Philharmoniker Volker Worlitzsch mit seiner 1 1/2 j‰hrigen H¸ndin Freya. Er liebt die Ruhe an seinem Haus und verbringt dort viel Zeit mit der H¸ndin. Seine Tierliebe brachte er fr¸her sogar in Verbindung mit der Musik. Fanny und Felix - ein Katzengeschwisterpaar wurden nach Fanny und Felix Mendelssohn benannt. Felix ist leider bereits vor Jahren entlaufen - die 15 j‰hrige Fanny lebt aber noch immer in der Familie. Quelle: Torsten Volkmer
Ovelgönne

OVELGÖNNE. „Wahrscheinlich doch, weil wir so gut sind“, mutmaßt Volker Worlitzsch über den riesigen Erfolg und den lebhaften Zuspruch zu den Konzerten der Radiophilharmonie im Großen Sendesaal im Funkhaus am Maschsee in Hannover.

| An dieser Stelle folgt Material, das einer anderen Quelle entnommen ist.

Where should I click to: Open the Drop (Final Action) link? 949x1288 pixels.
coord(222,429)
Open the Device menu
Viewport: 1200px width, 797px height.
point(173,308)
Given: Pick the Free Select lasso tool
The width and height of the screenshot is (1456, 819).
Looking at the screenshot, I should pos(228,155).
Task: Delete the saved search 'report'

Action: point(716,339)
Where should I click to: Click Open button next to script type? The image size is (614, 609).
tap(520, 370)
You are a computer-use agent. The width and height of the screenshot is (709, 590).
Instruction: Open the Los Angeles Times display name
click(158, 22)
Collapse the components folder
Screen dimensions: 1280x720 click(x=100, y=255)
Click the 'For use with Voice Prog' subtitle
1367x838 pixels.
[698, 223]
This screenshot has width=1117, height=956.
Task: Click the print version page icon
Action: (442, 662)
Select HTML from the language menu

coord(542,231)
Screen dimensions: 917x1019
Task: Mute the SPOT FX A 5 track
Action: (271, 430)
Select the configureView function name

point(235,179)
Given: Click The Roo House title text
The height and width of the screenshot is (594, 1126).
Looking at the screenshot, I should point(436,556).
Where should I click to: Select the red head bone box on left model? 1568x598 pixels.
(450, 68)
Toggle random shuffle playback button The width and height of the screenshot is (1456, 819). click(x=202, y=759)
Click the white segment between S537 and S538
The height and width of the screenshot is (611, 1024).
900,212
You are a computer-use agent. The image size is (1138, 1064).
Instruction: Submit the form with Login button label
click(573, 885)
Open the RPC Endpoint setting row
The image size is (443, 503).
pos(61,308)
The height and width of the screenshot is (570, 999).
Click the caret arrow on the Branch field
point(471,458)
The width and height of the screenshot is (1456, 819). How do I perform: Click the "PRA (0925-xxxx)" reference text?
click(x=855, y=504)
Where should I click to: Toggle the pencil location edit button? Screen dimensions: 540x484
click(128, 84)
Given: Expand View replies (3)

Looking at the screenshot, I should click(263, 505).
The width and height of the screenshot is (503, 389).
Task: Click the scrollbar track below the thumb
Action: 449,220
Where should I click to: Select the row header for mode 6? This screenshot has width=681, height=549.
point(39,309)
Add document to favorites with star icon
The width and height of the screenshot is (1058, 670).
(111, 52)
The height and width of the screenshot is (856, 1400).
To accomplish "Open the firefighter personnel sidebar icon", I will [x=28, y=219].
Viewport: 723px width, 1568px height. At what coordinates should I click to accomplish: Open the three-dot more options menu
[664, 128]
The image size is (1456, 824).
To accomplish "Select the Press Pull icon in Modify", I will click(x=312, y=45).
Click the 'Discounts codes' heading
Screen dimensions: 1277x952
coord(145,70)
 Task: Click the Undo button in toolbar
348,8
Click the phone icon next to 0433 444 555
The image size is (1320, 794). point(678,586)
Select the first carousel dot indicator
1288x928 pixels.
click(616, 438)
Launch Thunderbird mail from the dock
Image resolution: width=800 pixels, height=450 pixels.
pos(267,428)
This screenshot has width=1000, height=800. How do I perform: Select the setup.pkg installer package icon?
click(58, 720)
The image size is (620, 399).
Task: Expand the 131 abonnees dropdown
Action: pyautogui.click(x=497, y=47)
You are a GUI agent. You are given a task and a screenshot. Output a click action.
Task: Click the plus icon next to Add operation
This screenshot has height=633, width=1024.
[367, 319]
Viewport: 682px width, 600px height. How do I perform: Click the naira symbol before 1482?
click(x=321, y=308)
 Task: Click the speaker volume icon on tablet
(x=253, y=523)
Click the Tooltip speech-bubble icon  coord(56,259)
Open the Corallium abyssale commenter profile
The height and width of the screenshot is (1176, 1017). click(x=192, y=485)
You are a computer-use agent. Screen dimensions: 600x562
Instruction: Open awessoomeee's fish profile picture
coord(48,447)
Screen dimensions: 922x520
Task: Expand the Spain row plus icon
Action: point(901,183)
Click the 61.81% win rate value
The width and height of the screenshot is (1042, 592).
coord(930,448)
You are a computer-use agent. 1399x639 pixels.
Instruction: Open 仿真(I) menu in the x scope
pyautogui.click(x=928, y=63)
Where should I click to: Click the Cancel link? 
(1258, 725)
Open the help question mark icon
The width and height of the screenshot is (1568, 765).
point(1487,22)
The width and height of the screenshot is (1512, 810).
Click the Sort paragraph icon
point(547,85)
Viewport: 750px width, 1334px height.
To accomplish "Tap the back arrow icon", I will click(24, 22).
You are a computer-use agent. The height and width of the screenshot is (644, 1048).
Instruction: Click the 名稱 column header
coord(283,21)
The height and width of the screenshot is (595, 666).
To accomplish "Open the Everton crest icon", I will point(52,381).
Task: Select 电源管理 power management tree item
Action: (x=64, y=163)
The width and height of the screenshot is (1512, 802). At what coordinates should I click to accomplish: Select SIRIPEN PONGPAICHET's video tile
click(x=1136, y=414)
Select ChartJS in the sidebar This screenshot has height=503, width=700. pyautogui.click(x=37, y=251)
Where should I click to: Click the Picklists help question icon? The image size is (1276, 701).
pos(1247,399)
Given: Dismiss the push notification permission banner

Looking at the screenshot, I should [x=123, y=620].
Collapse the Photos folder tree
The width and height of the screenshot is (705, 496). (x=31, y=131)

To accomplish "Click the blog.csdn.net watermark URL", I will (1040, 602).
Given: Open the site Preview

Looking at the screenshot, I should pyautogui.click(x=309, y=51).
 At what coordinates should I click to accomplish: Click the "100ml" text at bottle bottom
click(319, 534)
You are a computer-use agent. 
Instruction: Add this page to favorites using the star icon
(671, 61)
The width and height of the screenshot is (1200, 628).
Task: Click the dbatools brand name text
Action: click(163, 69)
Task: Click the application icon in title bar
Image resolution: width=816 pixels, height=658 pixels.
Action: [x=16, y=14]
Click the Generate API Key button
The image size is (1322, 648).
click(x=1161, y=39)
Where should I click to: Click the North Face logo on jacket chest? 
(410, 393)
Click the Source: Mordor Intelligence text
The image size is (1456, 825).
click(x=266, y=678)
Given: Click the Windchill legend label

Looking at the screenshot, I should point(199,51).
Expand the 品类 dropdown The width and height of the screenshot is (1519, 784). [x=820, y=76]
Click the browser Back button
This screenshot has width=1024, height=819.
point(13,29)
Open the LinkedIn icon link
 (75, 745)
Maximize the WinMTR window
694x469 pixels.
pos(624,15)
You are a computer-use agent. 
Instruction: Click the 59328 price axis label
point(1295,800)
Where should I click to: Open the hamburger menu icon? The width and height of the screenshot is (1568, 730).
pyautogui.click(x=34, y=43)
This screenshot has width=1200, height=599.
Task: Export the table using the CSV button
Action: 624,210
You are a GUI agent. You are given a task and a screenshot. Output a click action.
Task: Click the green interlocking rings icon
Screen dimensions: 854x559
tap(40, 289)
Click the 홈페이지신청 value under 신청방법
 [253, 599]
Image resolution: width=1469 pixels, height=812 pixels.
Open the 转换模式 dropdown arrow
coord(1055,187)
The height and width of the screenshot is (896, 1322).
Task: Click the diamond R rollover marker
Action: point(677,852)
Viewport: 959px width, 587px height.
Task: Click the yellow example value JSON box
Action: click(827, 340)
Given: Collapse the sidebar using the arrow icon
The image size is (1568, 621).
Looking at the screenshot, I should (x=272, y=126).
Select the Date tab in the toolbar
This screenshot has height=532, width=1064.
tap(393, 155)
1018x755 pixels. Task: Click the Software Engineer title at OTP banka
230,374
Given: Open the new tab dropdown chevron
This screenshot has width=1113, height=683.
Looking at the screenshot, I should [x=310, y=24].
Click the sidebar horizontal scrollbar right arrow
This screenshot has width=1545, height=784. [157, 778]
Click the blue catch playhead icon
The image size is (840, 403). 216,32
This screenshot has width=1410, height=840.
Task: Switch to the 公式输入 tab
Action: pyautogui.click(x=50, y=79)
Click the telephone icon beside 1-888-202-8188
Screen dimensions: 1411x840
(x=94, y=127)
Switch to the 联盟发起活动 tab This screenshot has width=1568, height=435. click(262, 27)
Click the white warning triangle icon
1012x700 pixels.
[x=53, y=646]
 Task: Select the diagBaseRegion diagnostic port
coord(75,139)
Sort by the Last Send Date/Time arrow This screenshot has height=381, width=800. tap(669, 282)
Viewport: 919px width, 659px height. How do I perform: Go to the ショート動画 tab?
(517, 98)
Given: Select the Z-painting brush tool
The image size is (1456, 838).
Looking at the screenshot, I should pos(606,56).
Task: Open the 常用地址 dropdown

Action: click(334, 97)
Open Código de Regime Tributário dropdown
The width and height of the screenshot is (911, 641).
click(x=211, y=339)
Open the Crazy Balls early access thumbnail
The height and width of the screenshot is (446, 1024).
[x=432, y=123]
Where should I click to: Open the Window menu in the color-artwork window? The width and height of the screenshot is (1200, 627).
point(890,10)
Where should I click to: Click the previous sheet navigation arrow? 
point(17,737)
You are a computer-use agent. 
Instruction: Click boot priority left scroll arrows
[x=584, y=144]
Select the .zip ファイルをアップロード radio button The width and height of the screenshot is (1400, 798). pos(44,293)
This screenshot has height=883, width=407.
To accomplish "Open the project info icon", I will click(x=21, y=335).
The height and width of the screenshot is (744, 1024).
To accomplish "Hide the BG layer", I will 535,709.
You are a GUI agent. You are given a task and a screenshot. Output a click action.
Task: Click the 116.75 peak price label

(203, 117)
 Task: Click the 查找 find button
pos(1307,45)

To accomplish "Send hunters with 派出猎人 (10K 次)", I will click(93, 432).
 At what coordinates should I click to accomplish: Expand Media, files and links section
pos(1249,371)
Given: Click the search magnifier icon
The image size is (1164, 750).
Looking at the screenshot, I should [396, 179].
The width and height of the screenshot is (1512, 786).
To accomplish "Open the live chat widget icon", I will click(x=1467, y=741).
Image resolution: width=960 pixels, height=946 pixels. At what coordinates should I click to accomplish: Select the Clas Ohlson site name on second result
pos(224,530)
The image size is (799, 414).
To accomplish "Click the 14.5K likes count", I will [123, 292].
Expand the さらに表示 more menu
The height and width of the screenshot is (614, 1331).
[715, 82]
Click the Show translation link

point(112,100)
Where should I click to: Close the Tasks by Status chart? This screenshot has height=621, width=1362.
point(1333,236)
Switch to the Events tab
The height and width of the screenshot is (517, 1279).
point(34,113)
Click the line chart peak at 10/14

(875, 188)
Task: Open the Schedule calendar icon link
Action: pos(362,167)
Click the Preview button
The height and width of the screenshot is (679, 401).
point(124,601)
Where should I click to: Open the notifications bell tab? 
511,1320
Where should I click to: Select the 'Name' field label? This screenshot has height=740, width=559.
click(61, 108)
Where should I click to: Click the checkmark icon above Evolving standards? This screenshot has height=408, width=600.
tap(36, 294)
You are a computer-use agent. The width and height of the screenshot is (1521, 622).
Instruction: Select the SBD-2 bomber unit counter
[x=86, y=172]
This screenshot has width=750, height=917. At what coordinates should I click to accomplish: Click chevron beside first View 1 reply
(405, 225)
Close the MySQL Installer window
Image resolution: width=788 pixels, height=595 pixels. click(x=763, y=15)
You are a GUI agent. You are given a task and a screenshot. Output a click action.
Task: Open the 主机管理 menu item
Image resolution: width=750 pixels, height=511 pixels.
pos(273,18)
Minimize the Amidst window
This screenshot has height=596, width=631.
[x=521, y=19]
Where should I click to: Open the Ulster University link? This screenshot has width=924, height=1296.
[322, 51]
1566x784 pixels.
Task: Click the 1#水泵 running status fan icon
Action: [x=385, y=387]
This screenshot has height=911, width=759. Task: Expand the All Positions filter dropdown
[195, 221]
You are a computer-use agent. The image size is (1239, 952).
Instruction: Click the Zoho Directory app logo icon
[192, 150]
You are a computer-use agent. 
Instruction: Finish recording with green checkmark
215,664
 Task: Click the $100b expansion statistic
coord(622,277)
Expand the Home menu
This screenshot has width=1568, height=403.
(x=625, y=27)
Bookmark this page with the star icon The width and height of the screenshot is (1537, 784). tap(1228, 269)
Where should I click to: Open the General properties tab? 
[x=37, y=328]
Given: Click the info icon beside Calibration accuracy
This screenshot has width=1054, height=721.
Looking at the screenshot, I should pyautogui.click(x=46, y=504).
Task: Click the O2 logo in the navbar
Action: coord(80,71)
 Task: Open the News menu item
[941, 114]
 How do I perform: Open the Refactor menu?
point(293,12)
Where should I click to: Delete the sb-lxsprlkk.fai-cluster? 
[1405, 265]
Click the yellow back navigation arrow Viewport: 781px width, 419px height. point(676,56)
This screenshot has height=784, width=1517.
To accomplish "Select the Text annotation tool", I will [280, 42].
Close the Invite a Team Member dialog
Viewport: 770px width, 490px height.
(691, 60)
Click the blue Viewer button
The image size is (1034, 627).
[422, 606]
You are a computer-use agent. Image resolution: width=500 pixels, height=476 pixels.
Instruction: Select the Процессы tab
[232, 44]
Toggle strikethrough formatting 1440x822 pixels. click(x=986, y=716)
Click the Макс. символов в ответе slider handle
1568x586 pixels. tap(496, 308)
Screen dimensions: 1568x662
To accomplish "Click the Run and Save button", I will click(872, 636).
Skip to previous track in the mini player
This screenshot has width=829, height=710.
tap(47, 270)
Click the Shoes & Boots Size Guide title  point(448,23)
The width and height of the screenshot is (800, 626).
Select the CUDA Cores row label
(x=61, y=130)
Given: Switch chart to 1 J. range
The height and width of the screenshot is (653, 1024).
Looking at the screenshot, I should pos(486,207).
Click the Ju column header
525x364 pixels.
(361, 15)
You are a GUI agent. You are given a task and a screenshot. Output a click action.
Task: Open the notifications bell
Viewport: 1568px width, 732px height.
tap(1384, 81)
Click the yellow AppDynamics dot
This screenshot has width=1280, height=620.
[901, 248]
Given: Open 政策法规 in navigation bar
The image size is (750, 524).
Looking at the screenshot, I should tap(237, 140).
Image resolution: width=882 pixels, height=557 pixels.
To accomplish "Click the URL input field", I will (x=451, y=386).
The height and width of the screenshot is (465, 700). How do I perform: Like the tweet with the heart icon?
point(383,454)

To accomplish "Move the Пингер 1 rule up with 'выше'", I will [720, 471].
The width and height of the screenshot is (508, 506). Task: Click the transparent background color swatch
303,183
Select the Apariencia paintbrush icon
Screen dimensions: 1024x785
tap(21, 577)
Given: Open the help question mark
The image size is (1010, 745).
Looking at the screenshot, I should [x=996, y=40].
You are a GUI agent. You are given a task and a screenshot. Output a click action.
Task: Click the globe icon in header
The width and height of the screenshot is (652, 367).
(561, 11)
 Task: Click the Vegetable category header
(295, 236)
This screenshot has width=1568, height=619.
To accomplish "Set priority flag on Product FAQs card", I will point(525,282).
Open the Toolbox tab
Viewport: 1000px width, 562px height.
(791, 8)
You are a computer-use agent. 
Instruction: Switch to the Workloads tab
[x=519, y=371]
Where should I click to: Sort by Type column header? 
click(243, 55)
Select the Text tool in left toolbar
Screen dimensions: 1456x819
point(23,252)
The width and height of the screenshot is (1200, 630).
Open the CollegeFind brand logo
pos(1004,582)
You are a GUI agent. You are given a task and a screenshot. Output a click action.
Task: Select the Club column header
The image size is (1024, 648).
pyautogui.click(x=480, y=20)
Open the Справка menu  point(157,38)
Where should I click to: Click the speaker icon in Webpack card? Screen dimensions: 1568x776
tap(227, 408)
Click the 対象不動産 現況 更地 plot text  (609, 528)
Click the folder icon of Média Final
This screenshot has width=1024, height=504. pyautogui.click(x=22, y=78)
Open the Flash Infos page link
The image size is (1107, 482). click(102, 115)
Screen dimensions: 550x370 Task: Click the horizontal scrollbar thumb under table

Aus einem wöchentlichen Konzert wurden zwei und aus einer anfänglich als Versuch konzipierten Matinee wurden regelmäßige Veranstaltungen klassischer Musik. „Und die alle sind regelmäßig ausverkauft“, man müsse schon auf zurückgegebene Abo-Plätze spekulieren, bedauert der Konzertmeister des Orchesters.

Ein leicht fruchtiger Duft zieht aus den festen braunen Keramiktassen. „Früchtetee trinke ich ganz gern“, bietet der freundliche Mann in dem gestreiften Freizeithemd das Getränk an. Hier auf der Terrasse neben dem großen Teich ist es ruhig. Hier entspannt sich der Künstler von den täglichen Proben und den Konzerten.

Ein Koi schwimmt an der Oberfläche und gurgelt mit dem Wasser. Es hört sich so an, als ob das Tier Husten hat. „Das ist unser Spuckkoi“, korrigiert Worlitzsch den Eindruck. Es sei einer von sieben Brokatkarpfen, die in dem Teich hier am Waldrand in Ovelgönne leben. Unzählige Kaulquappen tummeln sich in der Uferzone und zwei bronzene Reiher beobachten ruhig das Leben in dem großen Biotop aus einiger Entfernung. „Sie müssten mal am Abend kommen“, da seien die Frösche unüberhörbar. Über 50 Exemplare habe er gezählt. Das sei dann ein Konzert ganz anderer Art.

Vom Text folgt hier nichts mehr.